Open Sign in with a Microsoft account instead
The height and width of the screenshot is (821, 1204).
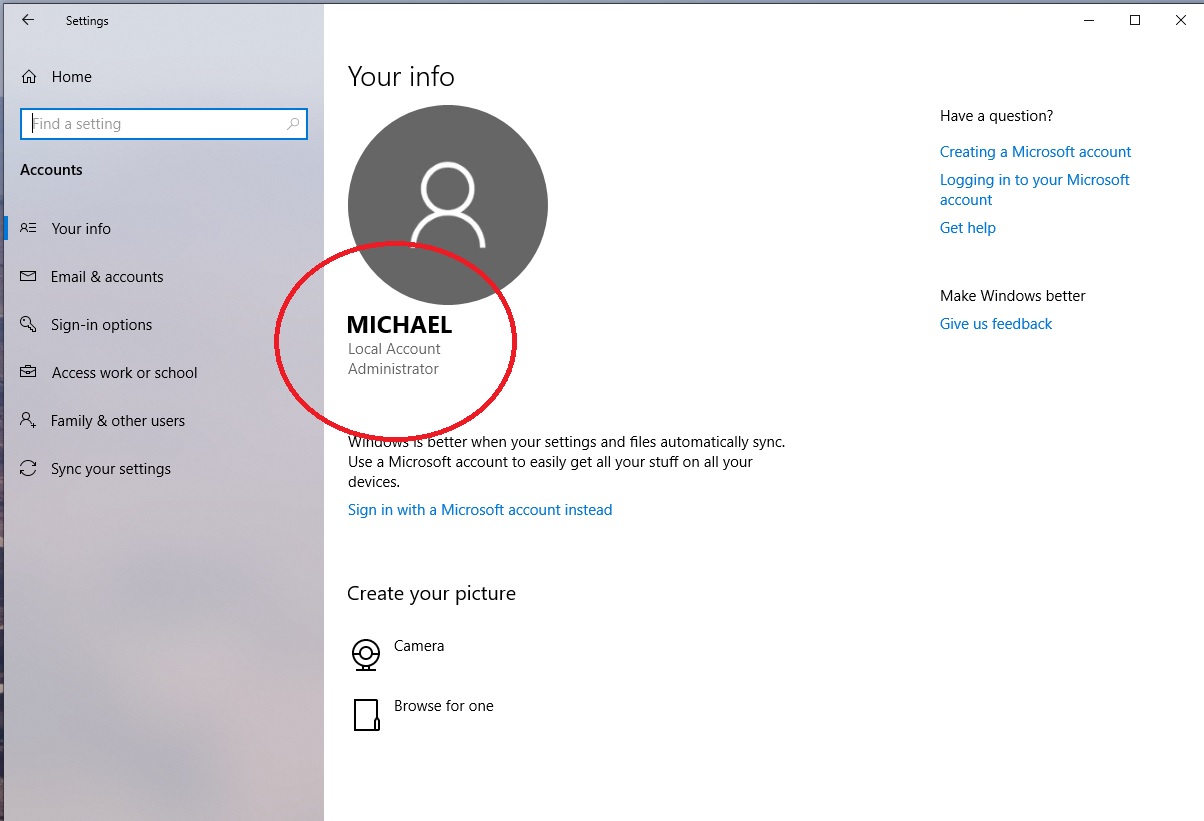(x=480, y=510)
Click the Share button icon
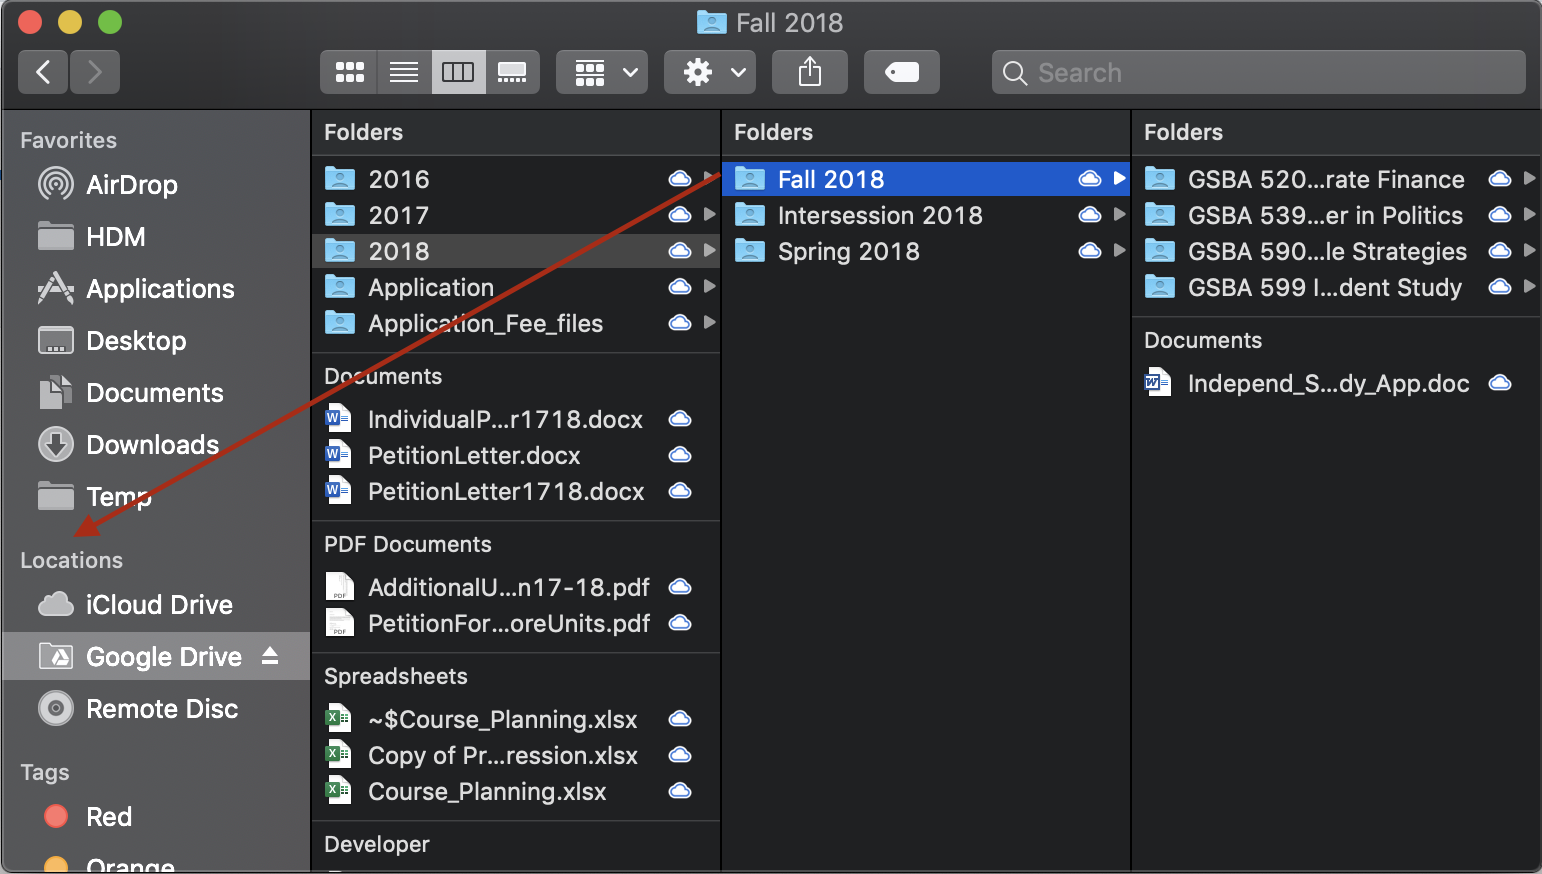1542x874 pixels. [x=809, y=72]
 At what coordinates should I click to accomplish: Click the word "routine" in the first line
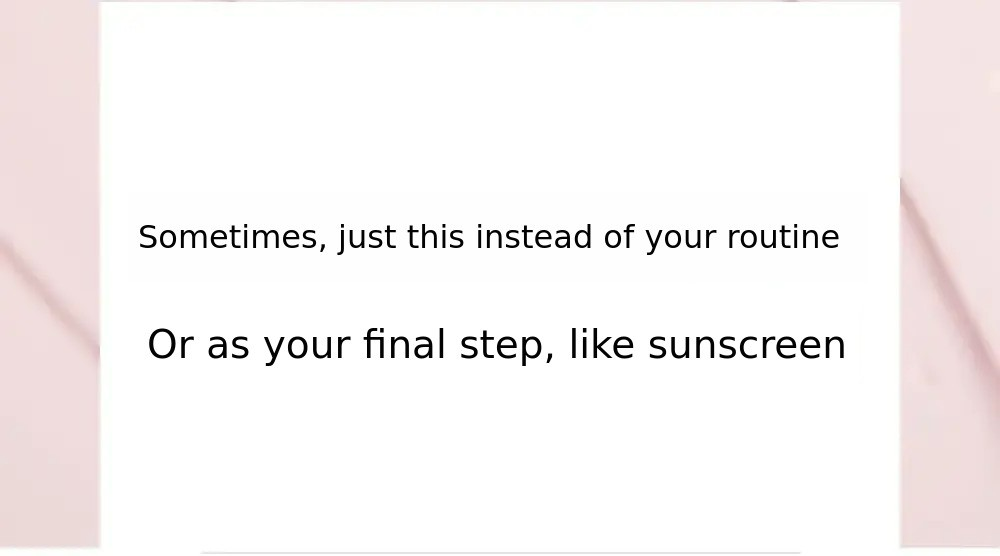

* * *

Write out the material above exactly, and omit the pictures it holds.

Open Sign in with a Microsoft account instead
The height and width of the screenshot is (821, 1204).
(x=480, y=510)
Click the Share button icon
1542x874 pixels. [x=809, y=72]
 At what coordinates should I click to accomplish: Click the word "routine" in the first line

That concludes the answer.